Rahul Singh

Personal information
- Full name: Rahul Khajan Singh
- Born: 12 September 1992 (age 34) Kaithal, Haryana, India
- Batting: Left-handed
- Bowling: Slow left-arm

Domestic team information
- 2011-17: Himachal Pradesh
- 2017-2023: Services
- 2025: Chandigarh
- 2026-present: Services
- Source: Cricinfo, 19 August 2026

= Rahul Singh (cricketer, born 1992) =

Indian cricketer (born 1992)

Rahul Singh (born 12 September 1992) is an Indian first-class cricketer who currently plays for Services. He started his career with Himachal Pradesh, making his List A debut against Delhi in Chandigarh in 2010-11. Two seasons later, he made his first-class debut for Himachal, against Andhra in Nadaun in the 2012-13 Ranji Trophy. In the same season, he also made his T20 debut, against Services in Rohtak in the Syed Mushtaq Ali Trophy.

In 2017-18, Rahul moved to Services.

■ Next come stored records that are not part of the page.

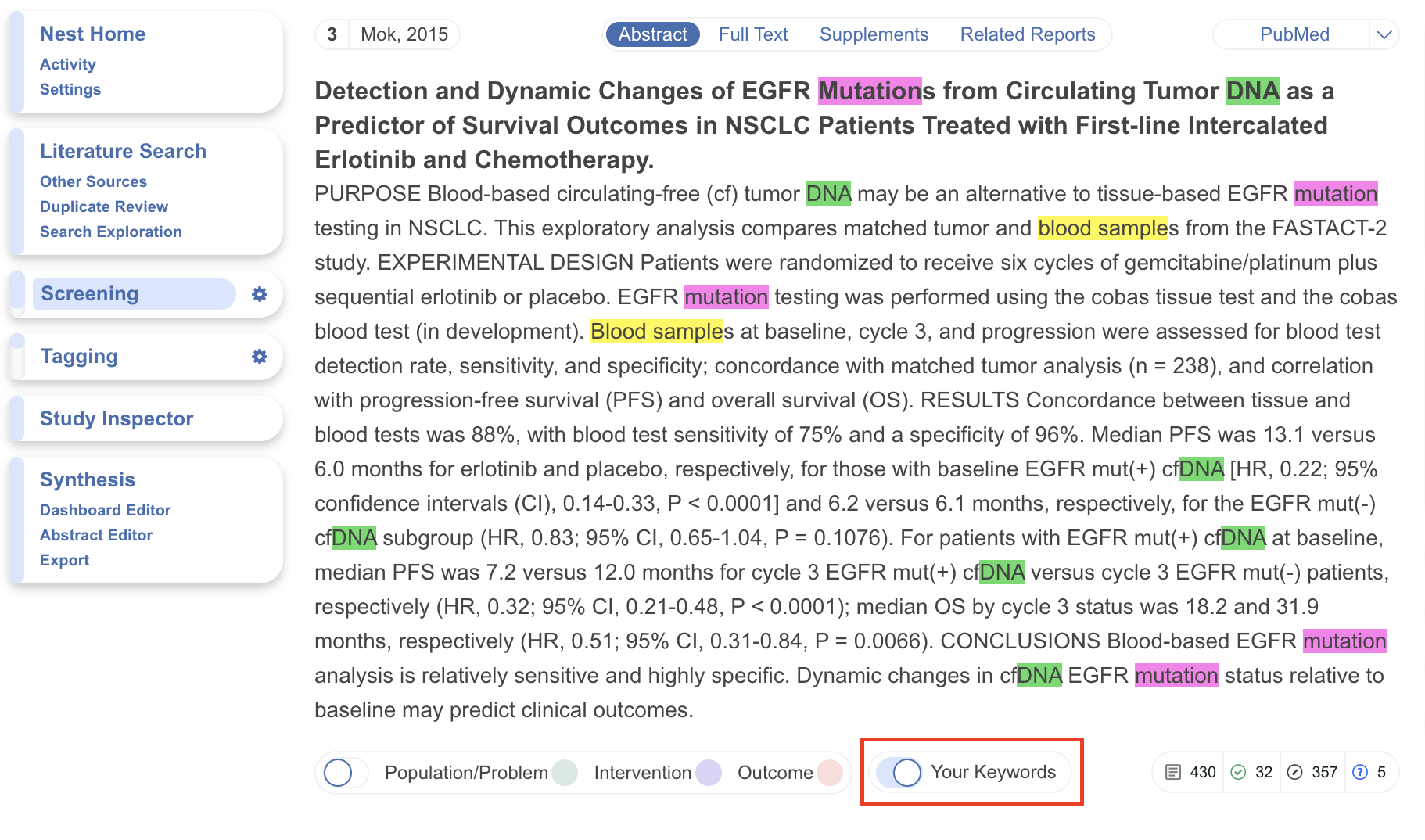Toggle the PICO highlighting switch

click(x=343, y=773)
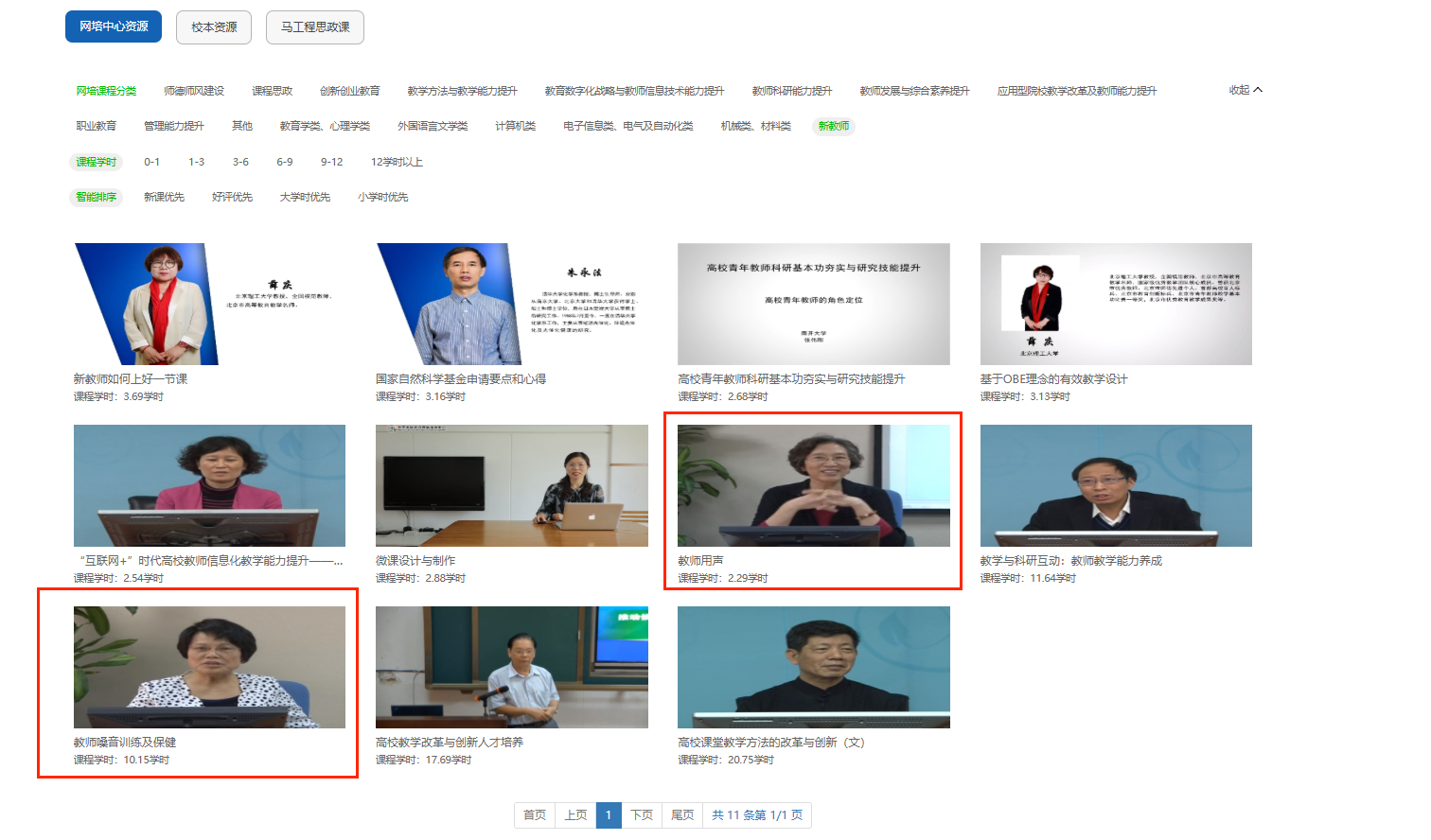Image resolution: width=1431 pixels, height=840 pixels.
Task: Filter by 课程思政 category
Action: (x=272, y=91)
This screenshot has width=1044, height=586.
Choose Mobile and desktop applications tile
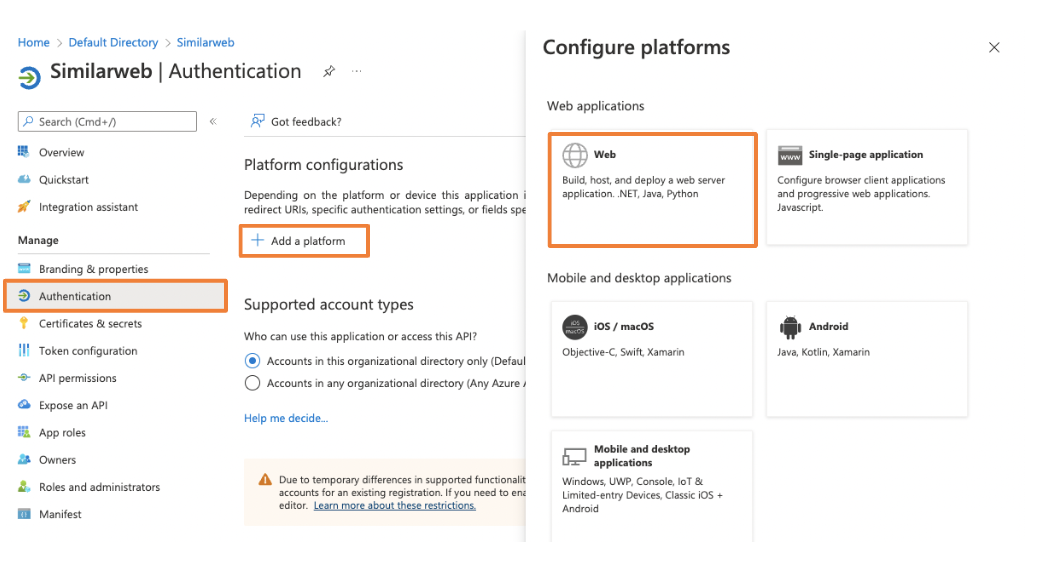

He played for them till the 2022-23 season. In 2025-26, he represented Chandigarh in the Syed Mushtaq Ali Trophy but after just one season with them, he moved back to Services.

In 2019, he was with Rajasthan Royals as a net bowler for the IPL.

== Youth career ==
Rahul started his Under-19 cricket with Himachal Pradesh. In the 2014-15, he was the highest wicket-taker in the Under-23 CK Nayudu Trophy. In seven matches, he took 33 wickets at an average of 22.84.